Work to be completed
List every section heading in the audit report excerpt below.

Document segment
The going concern basis of accounting for the Office of the Registrar of Consultant Lobbyists is adopted in consideration of the requirements set out in HM Treasury’s Government Financial Reporting Manual, which require entities to adopt the going concern basis of accounting in the preparation of the financial statements where it is anticipated that the services which they provide will continue into the future.

Other Information

The other information comprises the information included in the Performance and Accountability Reports, but does not include the financial statements nor my auditor’s certificate and report. The Accounting Officeris responsible for the other information.

My opinion on the financial statements does not cover the other information and, except to the extent otherwise explicitly stated in my certificate, I do not express any form of assurance conclusion thereon.

My responsibility is to read the other information and, in doing so, consider whether the other information is materially inconsistent with the financial statements, or my knowledge obtained in the audit, or otherwise appears to be materially misstated.

If I identify such material inconsistencies or apparent material misstatements, I am required to determine whether this gives rise to a material misstatement in the financial statements themselves. If, based on the work I have performed, I conclude that there is a material misstatement of this other information, I am required to report that fact.

I have nothing to report in this regard.

Opinion on other matters

In my opinion the part of the Remuneration and Staff Report to be audited has been properly prepared in accordance with Secretary of State directions issued under the Transparency of Lobbying, Non-Party Campaigning and Trade Union Administration Act 2014.

In my opinion, based on the work undertaken in the course of the audit:

  • the parts of the Accountability Report subject to audit have been properly prepared in accordance with Secretary of State directions made under the Transparency of Lobbying, Non-Party Campaigning and Trade Union Administration Act 2014; and
  • the information given in the Performance and Accountability Reports for the financial year for which the financial statements are prepared is consistent with the financial statements and is in accordance with the applicable legal requirements.

Matters on which I report by exception

In the light of the knowledge and understanding of the Office of the Registrar of Consultant Lobbyists and its environment obtained in the course of the audit, I have not identified material misstatements in the Performance and Accountability Reports.

I have nothing to report in respect of the following matters which I report to you if, in my opinion:

  • Adequate accounting records have not been kept by the Office of the Registrar of Consultant Lobbyists or returns adequate for my audit have not been received from branches not visited by my staff; or
  • I have not received all of the information and explanations I require for my audit; or
  • the financial statements and the parts of the Accountability Report subject to audit are not in agreement with the accounting records and returns; or
  • certain disclosures of remuneration specified by HM Treasury’s Government Financial Reporting Manual have not been made or parts of the Remuneration and Staff Report to be audited is not in agreement with the accounting records and returns; or 
  • the Governance Statement does not reflect compliance with HM Treasury’s guidance.

Supplied data
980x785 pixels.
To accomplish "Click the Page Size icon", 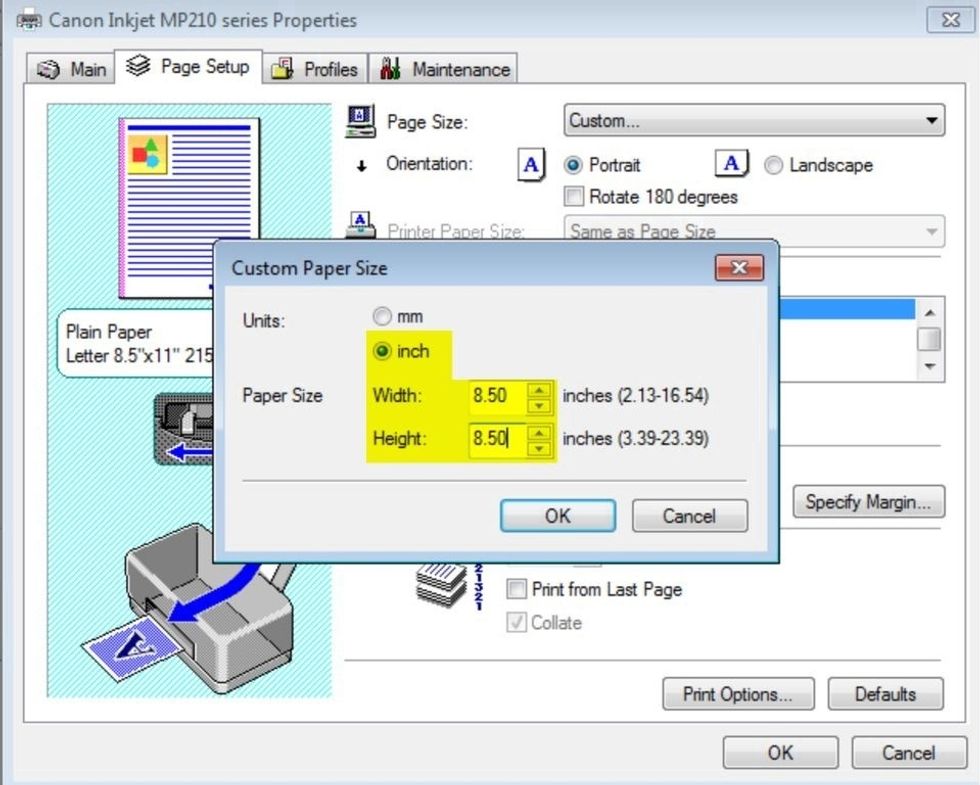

Exercise solution
- Other Information
- Opinion on other matters
- Matters on which I report by exception